Larry Krasner, Philadelphia’s progressive incoming district attorney, intends to shake up the office upon being sworn in on Jan. 2. Krasner has just announced his transition team, which includes current and former politicians, as well as members of the legal and business communities.
The transition was already evident at Krasner’s Center City office Thursday, where boxes were stacked along the walls, and where NewsWorks Tonight’s Dave Heller spoke with him about his plans as the city’s top prosecutor. Click the play button above to listen to their conversation.
On how Krasner assembled his transition team:
“My goal is to assemble a group of people that have been incredibly effective and who don’t necessarily agree with me … There are business people here. There are people from elected office. We have one of the icons of progressive prosecution from the 1980s on this list in Elizabeth Holtzman. We have an ex-police commissioner in Sylvester Johnson. We have someone who was the president of Women Organized Against Rape and someone else who has been a leader in the victims’ rights community.”
On some Philly officers’ use of the #notmyDA hashtag and Krasner’s tense relationship with the city’s police union:
“Well, the nice thing about the internet is you can get one person to start a hashtag. I think that’s what happened there … To the extent they have a difference of opinion, they’re entitled to that. This is a democracy. I’m a huge defender of free speech and, even though I was discouraged by the head of the FOP [Fraternal Order of Police] from going to speak to his membership, I did that … So the message I have for them is I respect hard-working, competent and honest law enforcement, and I respect them so much that I’m going to elevate them, and I’m going to push out of the way corrupt and brutal police officers who, frankly, have stood in their way, have taken their promotions, have taken their compensation by being the kids in the class who cheat.”

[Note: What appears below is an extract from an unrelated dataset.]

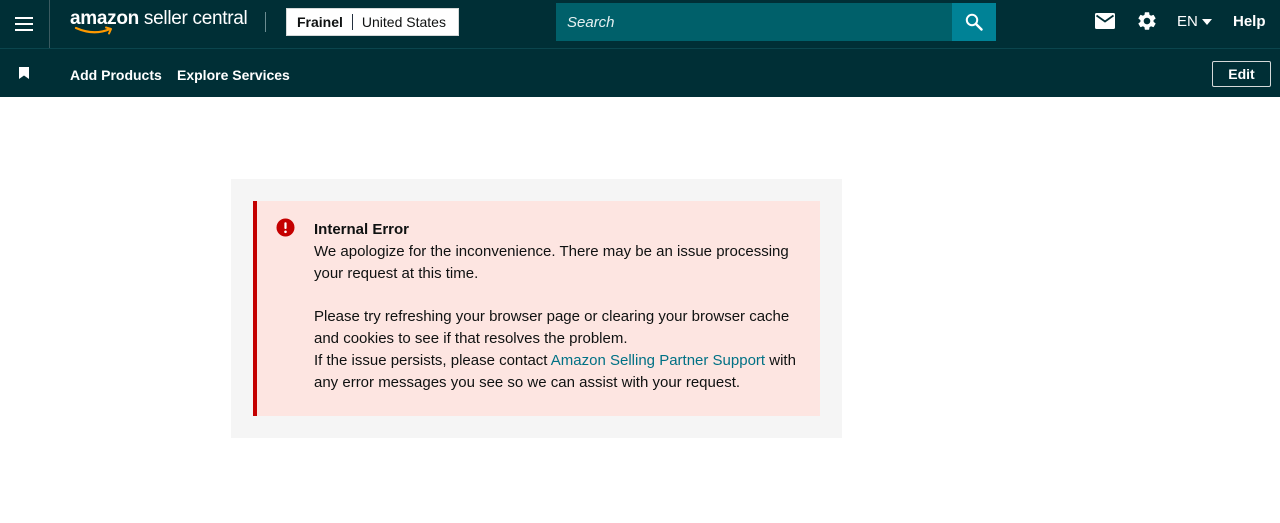 This screenshot has height=523, width=1280. What do you see at coordinates (320, 22) in the screenshot?
I see `store-name: Frainel` at bounding box center [320, 22].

On how Krasner plans to change the culture at the DA’s office:
“To me this is very analogous to tuning a car … If you’re going to go racing, then you gotta tune the car first and then you can go achieve some things. We need to go into that office, and we need to make sure we have a core of leadership who share this vision — are incredibly hard-working and competent — and then we need to make sure that the policies are clear so that we can move forward. If you don’t change that culture by education, by having the right kind of leadership in place, by reorganizing that office properly … we will not see the change that the voters require — and they require it.”
On how he’d handle cases of repeat violent offenders who might be dangers to society:
“This is the core of the matter, that 6 percent of criminals commit 60 percent of serious crimes … Because my predecessors all over the country were spending so much time trying to increase the number of arrests and increase the number of convictions and giving them the maximum amount of time, their efforts were diluted, and they weren’t focusing on the people they needed to go after. They were using a one-size-fits-all approach when one size absolutely does not fit all. In this core group, you have to be very aggressive about making sure that the public are safe by appropriately lengthy periods of incarceration.”